__TASK STATEMENT__:
Lines from the line with "Nisus (417, 1147)" to the line with "Outlook (420, 1191)" in the entries below, and only those, must be output exactly, with both ends included.

__PROVIDED ENTRIES__:
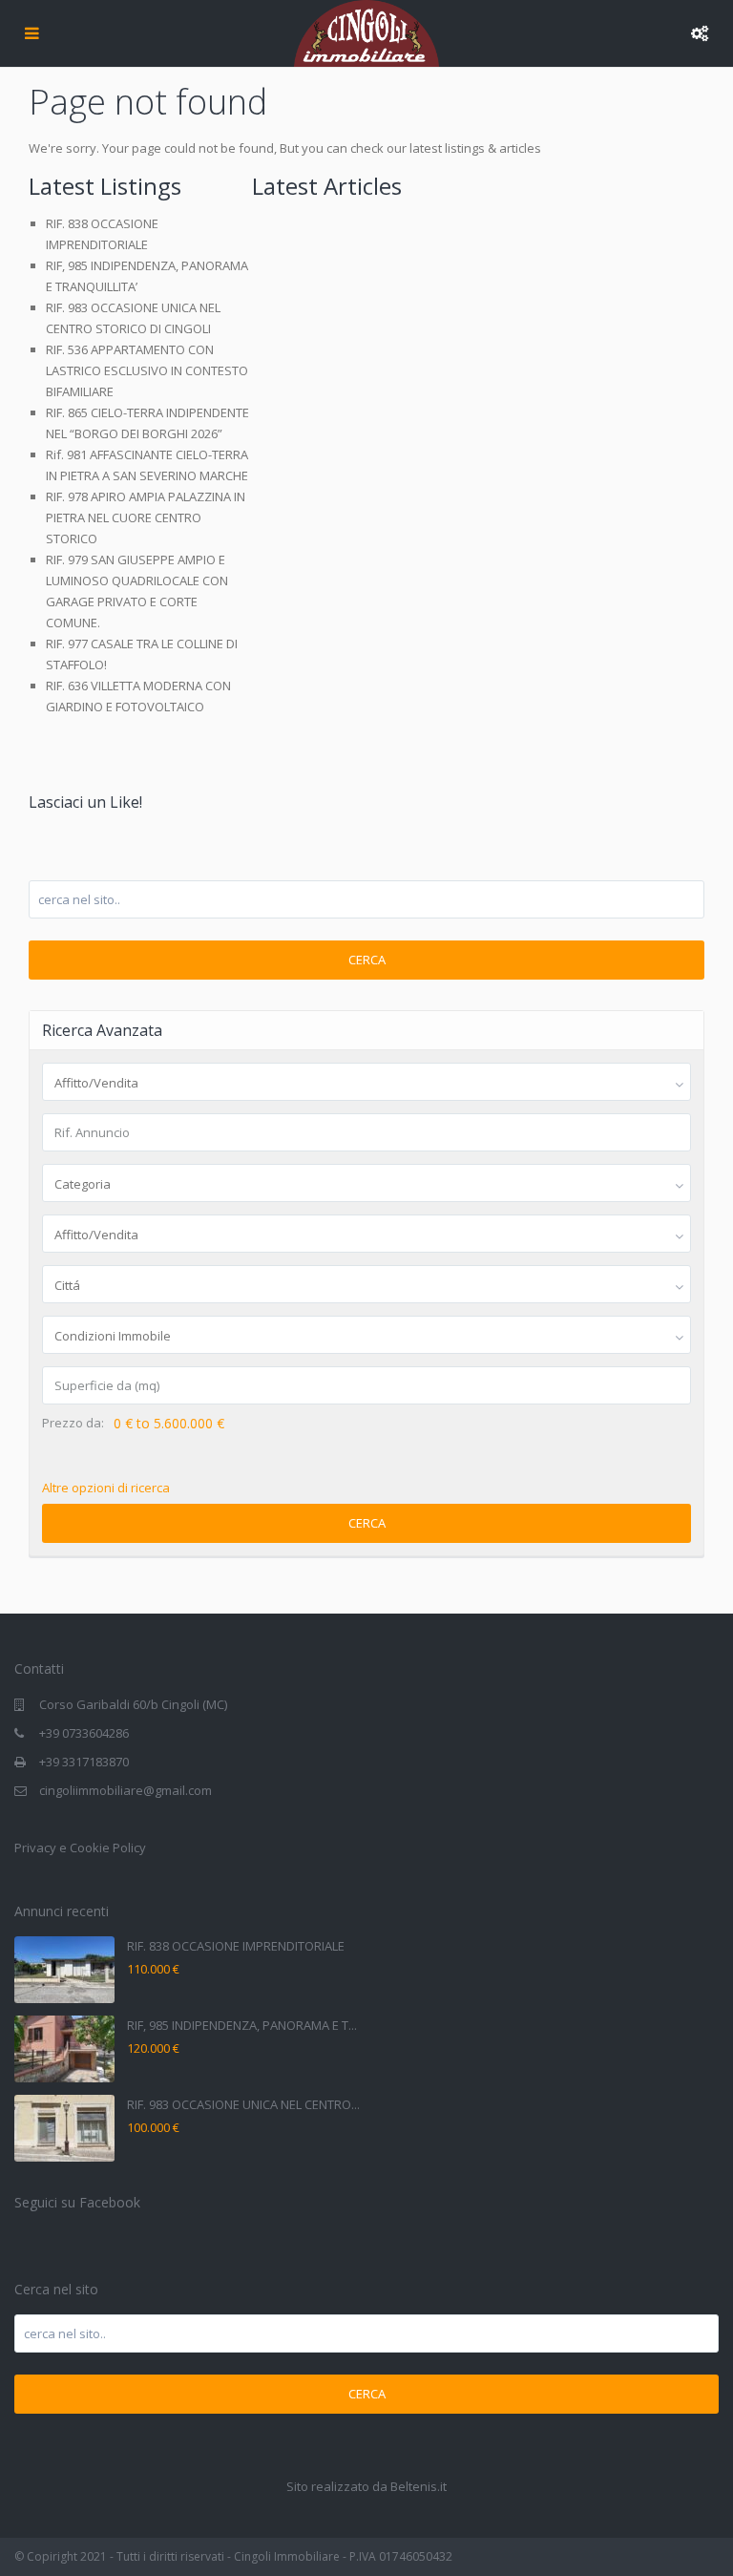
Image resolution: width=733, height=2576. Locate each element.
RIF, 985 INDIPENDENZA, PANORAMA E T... (242, 2025)
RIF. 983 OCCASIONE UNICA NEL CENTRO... (243, 2104)
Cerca (367, 959)
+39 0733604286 (84, 1733)
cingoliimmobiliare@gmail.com (125, 1790)
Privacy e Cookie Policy (80, 1847)
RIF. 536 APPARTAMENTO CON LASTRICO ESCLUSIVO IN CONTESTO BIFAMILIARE (147, 370)
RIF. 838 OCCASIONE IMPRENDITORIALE (236, 1945)
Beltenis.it (418, 2486)
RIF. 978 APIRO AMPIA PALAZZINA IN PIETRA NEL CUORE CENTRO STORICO (145, 517)
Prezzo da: (73, 1423)
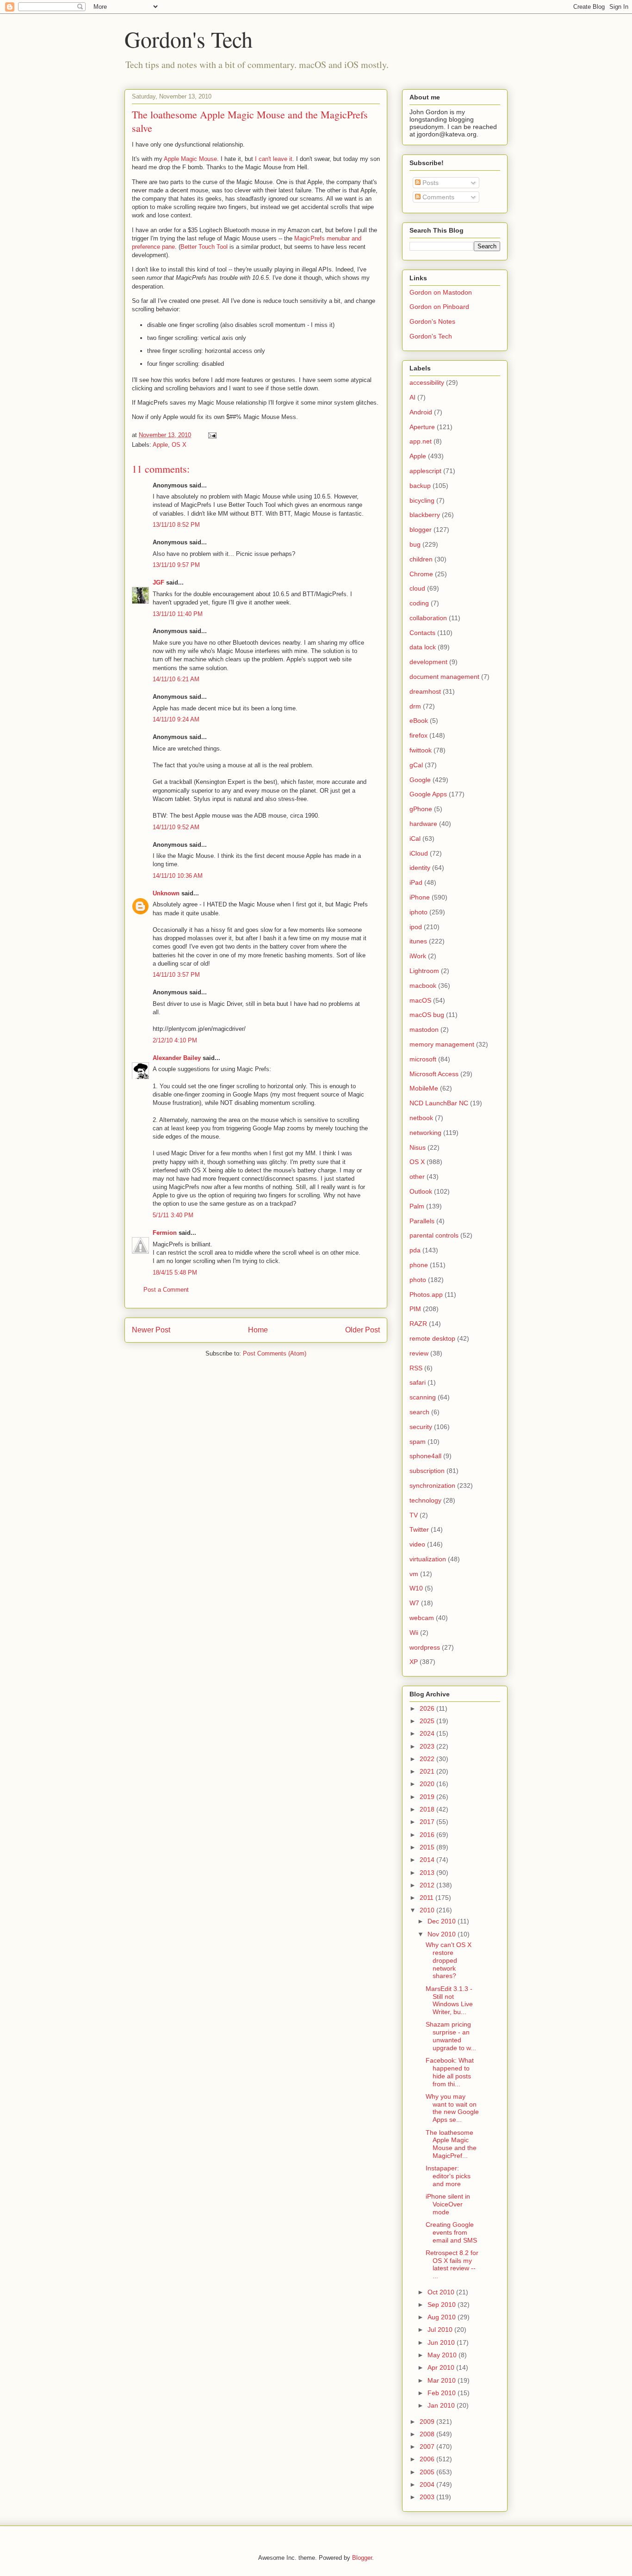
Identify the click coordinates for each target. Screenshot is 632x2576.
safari (417, 1382)
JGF (158, 582)
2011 (427, 1897)
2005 (428, 2472)
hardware (423, 823)
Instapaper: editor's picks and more (448, 2176)
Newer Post (151, 1330)
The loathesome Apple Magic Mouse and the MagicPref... (451, 2144)
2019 (428, 1796)
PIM (415, 1309)
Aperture (422, 427)
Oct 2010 (442, 2292)
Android (420, 412)
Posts (430, 182)
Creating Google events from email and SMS (451, 2232)
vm (413, 1574)
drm (415, 706)
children (421, 559)
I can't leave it (273, 158)
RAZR (418, 1323)
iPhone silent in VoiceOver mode (448, 2204)
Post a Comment (166, 1289)
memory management (441, 1044)
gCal (416, 765)
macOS (420, 1000)
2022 (428, 1759)
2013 (428, 1872)
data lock (422, 647)
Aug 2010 (443, 2317)
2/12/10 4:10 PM (175, 1040)
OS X (179, 444)
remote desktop (432, 1338)
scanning (422, 1397)
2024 (428, 1733)
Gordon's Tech (188, 39)
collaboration (428, 618)
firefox (418, 735)
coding (419, 603)
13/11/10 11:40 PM (178, 613)
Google (420, 779)
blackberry (424, 514)
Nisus (417, 1147)
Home (258, 1330)
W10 (416, 1588)
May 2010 (443, 2355)
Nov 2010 (443, 1934)
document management (444, 676)
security (420, 1426)
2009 (428, 2421)
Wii (413, 1632)
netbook (421, 1118)
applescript (425, 471)
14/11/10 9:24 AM (176, 719)
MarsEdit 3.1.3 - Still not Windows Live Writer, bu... (449, 2000)
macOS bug (426, 1014)
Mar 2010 (443, 2380)
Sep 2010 (443, 2304)
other (417, 1176)
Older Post (362, 1330)
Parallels (421, 1221)
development (428, 662)
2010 (428, 1910)
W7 (414, 1603)
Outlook (420, 1191)
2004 (428, 2484)
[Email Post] (211, 434)
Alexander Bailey (177, 1057)
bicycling (421, 500)
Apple (160, 444)
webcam (421, 1617)
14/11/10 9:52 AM (176, 827)
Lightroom (424, 970)
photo (417, 1279)
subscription (427, 1470)
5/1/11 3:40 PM (173, 1215)
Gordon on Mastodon (440, 292)
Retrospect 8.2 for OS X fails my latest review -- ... (452, 2264)
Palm (416, 1206)
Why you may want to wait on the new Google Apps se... (452, 2108)
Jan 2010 (442, 2405)
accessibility (426, 382)
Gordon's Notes (432, 321)
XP (413, 1661)
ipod (415, 927)
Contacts (422, 632)
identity (419, 867)
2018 (428, 1809)
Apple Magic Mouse (190, 158)
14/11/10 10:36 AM (178, 875)
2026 (428, 1708)
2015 (428, 1847)
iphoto (418, 912)
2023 (428, 1746)
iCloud (418, 853)
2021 (428, 1771)
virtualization (427, 1559)
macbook (422, 985)
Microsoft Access (434, 1074)
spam (417, 1441)
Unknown (166, 893)
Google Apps (428, 794)
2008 (428, 2434)
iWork (417, 956)
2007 (428, 2446)
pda (415, 1250)
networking (425, 1132)
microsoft (422, 1059)
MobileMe (423, 1088)
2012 (428, 1885)
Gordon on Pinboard (439, 306)
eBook (418, 720)
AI (412, 397)
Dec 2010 (443, 1921)
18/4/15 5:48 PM (175, 1272)
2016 (428, 1834)
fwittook (420, 750)
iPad (415, 882)
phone (418, 1265)
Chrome (421, 574)
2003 (428, 2497)
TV (413, 1515)
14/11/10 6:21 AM (176, 679)
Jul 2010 (441, 2329)
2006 (428, 2459)
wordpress (424, 1647)
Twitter (419, 1529)
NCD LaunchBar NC (438, 1103)
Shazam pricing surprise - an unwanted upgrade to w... (451, 2036)
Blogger (362, 2557)
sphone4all (425, 1456)
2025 (428, 1721)
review (418, 1353)
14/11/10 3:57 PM (176, 974)
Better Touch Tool (204, 246)
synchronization (432, 1485)
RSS (415, 1368)
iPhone (419, 897)
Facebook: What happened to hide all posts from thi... (450, 2072)
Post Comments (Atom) (274, 1353)
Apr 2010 (442, 2367)
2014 (428, 1859)
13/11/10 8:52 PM (176, 524)
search (419, 1412)
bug (415, 544)
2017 (428, 1821)
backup (420, 485)
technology (425, 1500)
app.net (420, 441)
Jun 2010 (442, 2342)
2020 (428, 1783)
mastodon (424, 1029)
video (417, 1544)
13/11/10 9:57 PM (176, 564)
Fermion (165, 1232)
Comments (437, 197)
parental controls (434, 1235)
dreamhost (425, 691)
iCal (415, 838)
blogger (420, 529)
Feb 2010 (443, 2393)
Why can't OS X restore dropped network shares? (448, 1960)
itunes (418, 941)
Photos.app (426, 1294)
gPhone (420, 809)
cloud (417, 588)
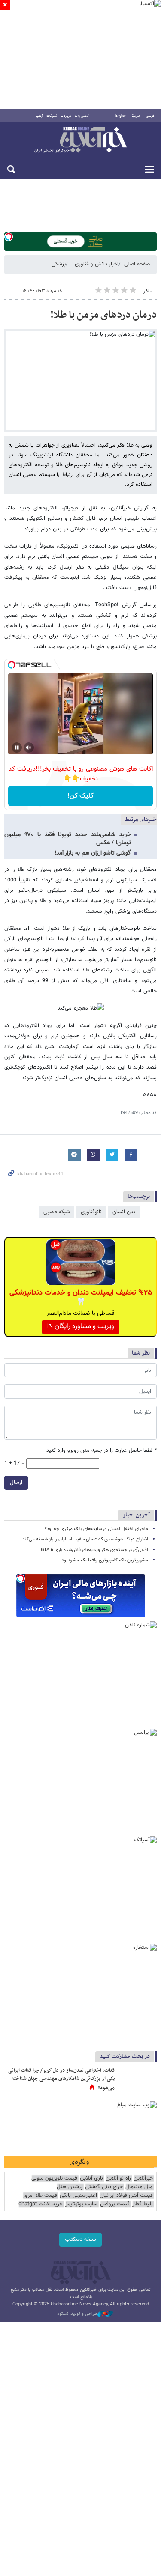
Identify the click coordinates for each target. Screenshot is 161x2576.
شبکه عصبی (56, 1212)
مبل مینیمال (139, 2187)
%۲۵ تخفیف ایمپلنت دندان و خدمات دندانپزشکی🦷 (80, 1297)
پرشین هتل (69, 2187)
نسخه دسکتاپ (80, 2239)
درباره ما (66, 116)
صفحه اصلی (137, 264)
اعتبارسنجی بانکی (78, 2196)
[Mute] (29, 747)
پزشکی (59, 264)
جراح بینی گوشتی (104, 2187)
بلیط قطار (142, 2204)
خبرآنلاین (80, 140)
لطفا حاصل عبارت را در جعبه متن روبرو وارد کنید (101, 1451)
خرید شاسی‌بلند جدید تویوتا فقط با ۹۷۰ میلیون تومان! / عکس (67, 839)
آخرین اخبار (136, 1515)
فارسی (150, 116)
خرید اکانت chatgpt (40, 2204)
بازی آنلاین (91, 2178)
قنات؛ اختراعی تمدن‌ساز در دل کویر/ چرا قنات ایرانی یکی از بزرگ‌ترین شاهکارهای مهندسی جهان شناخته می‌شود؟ (61, 2079)
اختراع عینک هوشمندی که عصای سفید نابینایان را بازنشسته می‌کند (85, 1539)
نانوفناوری (91, 1212)
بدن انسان (123, 1212)
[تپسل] (8, 236)
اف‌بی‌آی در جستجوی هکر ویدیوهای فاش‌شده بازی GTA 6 (94, 1550)
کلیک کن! (80, 796)
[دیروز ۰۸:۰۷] (137, 2079)
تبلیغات (51, 116)
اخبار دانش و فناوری (96, 264)
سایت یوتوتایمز (81, 2204)
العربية (136, 116)
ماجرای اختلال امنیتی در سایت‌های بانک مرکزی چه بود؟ (96, 1529)
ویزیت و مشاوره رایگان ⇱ (80, 1326)
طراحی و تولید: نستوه (77, 2314)
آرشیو (39, 116)
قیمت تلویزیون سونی (54, 2178)
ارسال (16, 1482)
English (120, 116)
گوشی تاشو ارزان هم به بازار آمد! (93, 853)
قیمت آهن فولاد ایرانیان (126, 2196)
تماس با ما (82, 116)
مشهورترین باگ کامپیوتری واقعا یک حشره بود (105, 1560)
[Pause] (17, 747)
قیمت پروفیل (115, 2204)
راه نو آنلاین (118, 2178)
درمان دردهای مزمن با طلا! (103, 315)
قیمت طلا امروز (40, 2196)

__TASK RESULT__:
Nisus (417, 1147)
Home (258, 1330)
W10 (416, 1588)
May 2010 (443, 2355)
Nov 2010 (443, 1934)
document management (444, 676)
security (420, 1426)
2009 (428, 2421)
Wii (413, 1632)
netbook (421, 1118)
applescript (425, 471)
14/11/10 9:24 AM (176, 719)
MarsEdit 3.1.3 - Still not Windows Live Writer, bu... (449, 2000)
macOS bug (426, 1014)
Mar 2010 (443, 2380)
Sep 2010 (443, 2304)
other (417, 1176)
Older Post (362, 1330)
Parallels (421, 1221)
development (428, 662)
2010 (428, 1910)
W7 (414, 1603)
Outlook (420, 1191)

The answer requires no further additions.